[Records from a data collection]
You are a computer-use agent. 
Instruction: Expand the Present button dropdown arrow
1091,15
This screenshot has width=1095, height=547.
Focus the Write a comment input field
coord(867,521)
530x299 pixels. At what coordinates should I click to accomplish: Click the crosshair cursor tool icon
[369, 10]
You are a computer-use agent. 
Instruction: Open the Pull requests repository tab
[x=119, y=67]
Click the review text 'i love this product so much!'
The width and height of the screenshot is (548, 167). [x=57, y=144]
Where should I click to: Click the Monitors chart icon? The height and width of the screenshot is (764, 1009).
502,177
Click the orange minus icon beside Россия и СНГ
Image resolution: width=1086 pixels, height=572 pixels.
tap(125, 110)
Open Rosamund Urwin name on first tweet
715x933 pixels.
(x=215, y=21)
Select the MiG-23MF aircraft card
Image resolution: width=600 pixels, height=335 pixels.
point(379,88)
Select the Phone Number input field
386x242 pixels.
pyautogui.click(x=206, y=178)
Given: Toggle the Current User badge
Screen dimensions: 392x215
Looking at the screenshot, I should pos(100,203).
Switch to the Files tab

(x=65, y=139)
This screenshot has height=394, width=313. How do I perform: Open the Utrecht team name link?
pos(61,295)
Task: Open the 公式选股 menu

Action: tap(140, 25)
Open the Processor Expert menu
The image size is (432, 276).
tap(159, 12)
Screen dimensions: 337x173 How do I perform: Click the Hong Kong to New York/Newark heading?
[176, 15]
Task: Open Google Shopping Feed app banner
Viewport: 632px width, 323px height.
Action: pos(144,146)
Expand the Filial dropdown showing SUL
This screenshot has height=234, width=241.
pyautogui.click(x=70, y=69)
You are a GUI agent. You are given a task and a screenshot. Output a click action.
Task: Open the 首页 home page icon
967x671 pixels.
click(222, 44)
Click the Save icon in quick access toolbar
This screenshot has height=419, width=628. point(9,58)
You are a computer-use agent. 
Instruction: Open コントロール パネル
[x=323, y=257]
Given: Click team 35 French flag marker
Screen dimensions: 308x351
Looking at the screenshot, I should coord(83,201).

What the task requires: Take the entries above and return only the lines from the one with "Where should I" to the one with "Select the MiG-23MF aircraft card", both included, unchanged.

Solution to this exercise:
Where should I click to: Click the Monitors chart icon? The height and width of the screenshot is (764, 1009).
502,177
Click the orange minus icon beside Россия и СНГ
Image resolution: width=1086 pixels, height=572 pixels.
tap(125, 110)
Open Rosamund Urwin name on first tweet
715x933 pixels.
(x=215, y=21)
Select the MiG-23MF aircraft card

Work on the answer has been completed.